Begin Selected extract

AB  You  see it is a tricky one, success. One measure of success is competitive.  If this person is successful, that person is not. If this company  succeeds, that company is forced into bankruptcy. Not completely  zero-sum, but there is an element of that depending on whether the space  can be expanded. But another element of success is by being a creative  person, achieving something which makes you feel fulfilled, where your  potential, if not completely realised has been used and you have done  something with your talent and your capacity. Making a success of being a mother  or father, for example, in so far as one can. That’s not zero sum  at all. I think the web and  the internet help people to be more creative, able to give more and receive more, because it gives people a  much greater productive capacity. Once, you had to be a very wealthy  person to be able to communicate to many or over distances. Now it is quite easy.

HK  What  I’m afraid of is, as you said, the first definition of success in terms  of competition. And competition in capitalist society will lead us to  self-destruction. Of course in terms of the environment. But also in  terms of income gap. It would lead to relative success being measured by  money. People working for Wall Street have very many times higher  incomes than the average US citizen. Relatively, in terms of competition,  people on Wall Street are all successful.

AB  There are  two aspects to capitalism and you have to be careful to recall both.  There is a very destructive aspect. Many of the bankers and hedge fund  managers on Wall Street are thieves, transferring capital to themselves,  not creating wealth. They claim that they are making the world economy  grow better and more efficiently, but actually they are robbers. At the  same time contemporary capitalism creates wealth in an immense fashion.  Whether it is in terms of technology or housing or food, it is an  amazingly productive force as well as a destructive one. It’s very important  not to simply see capitalism as only destructive.

End Selected extract
Begin Information shown

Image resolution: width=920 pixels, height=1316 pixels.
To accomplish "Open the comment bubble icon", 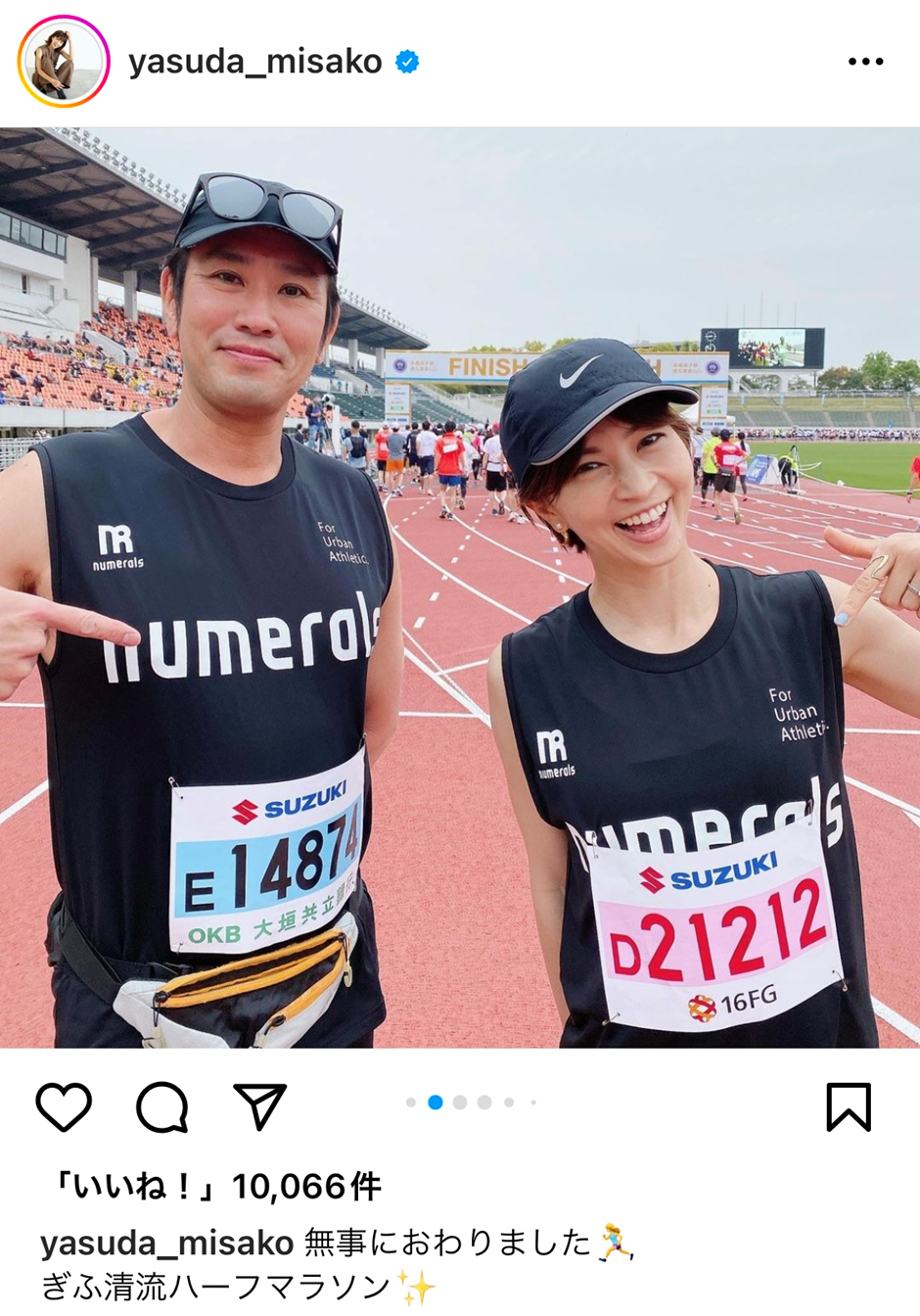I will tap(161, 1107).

End Information shown
Begin Information shown

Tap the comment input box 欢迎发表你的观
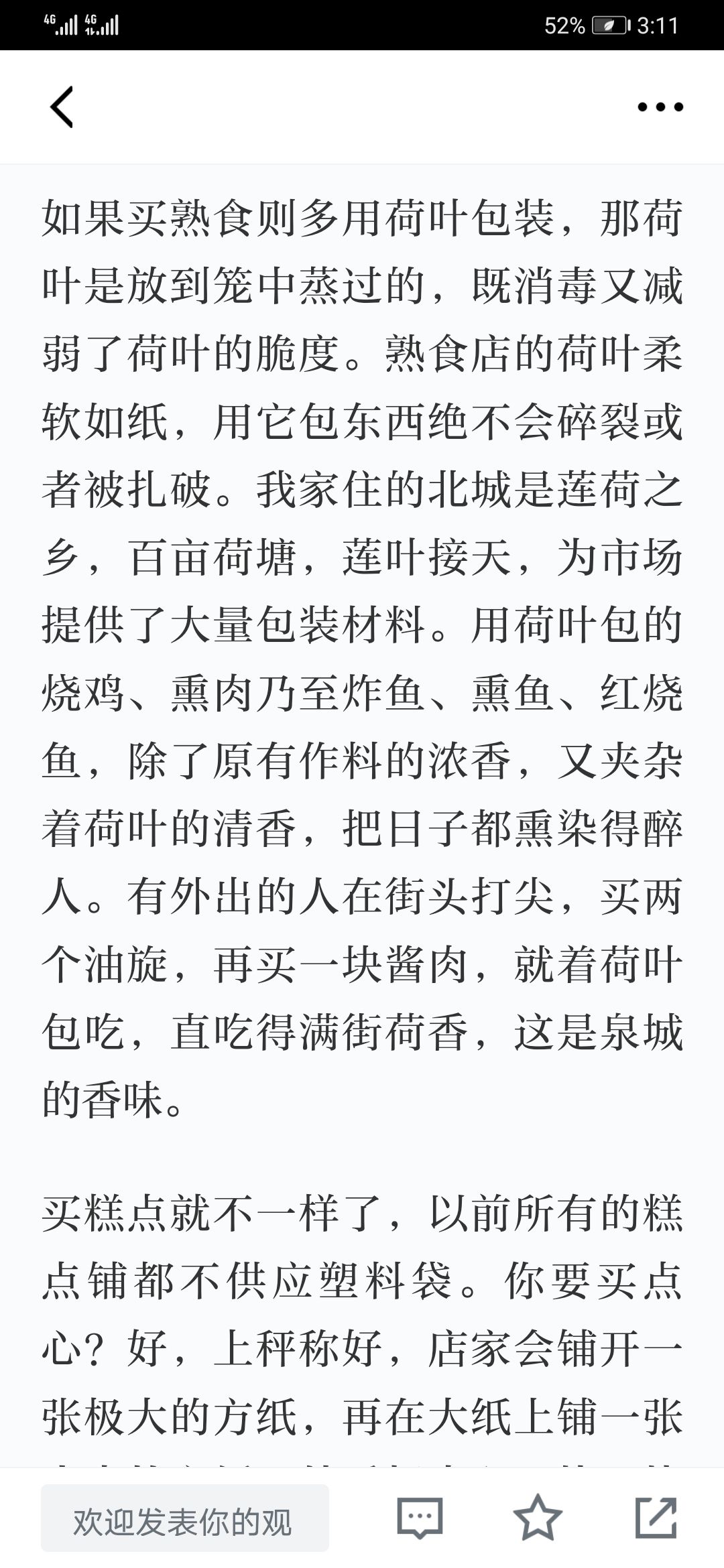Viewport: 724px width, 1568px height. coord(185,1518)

End Information shown
Begin Information shown

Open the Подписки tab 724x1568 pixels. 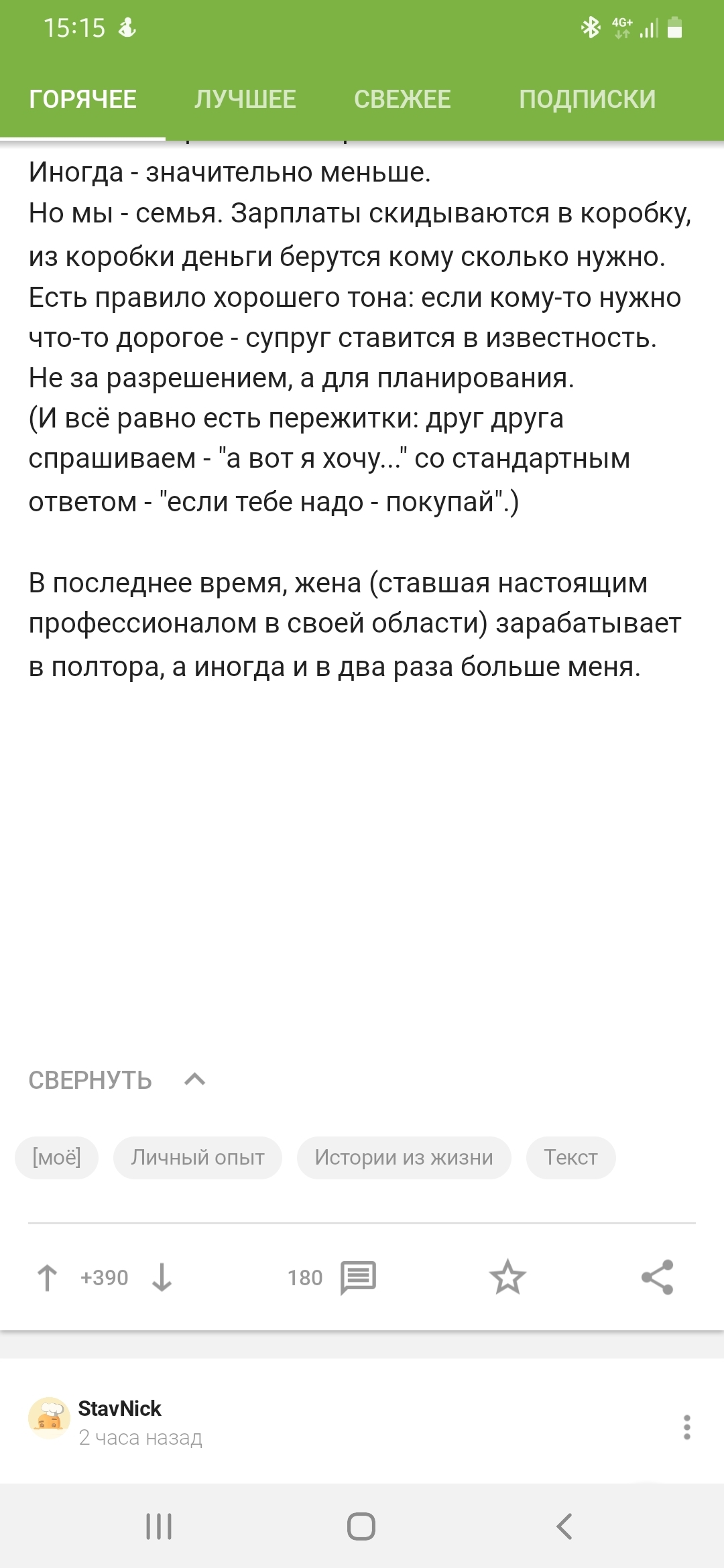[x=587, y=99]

End Information shown

Required work:
Can you copy the part of the conversation on success and capitalism that starts at the words "AB  There are" and stops after "as only destructive."?

Written answer:
AB  There are  two aspects to capitalism and you have to be careful to recall both.  There is a very destructive aspect. Many of the bankers and hedge fund  managers on Wall Street are thieves, transferring capital to themselves,  not creating wealth. They claim that they are making the world economy  grow better and more efficiently, but actually they are robbers. At the  same time contemporary capitalism creates wealth in an immense fashion.  Whether it is in terms of technology or housing or food, it is an  amazingly productive force as well as a destructive one. It’s very important  not to simply see capitalism as only destructive.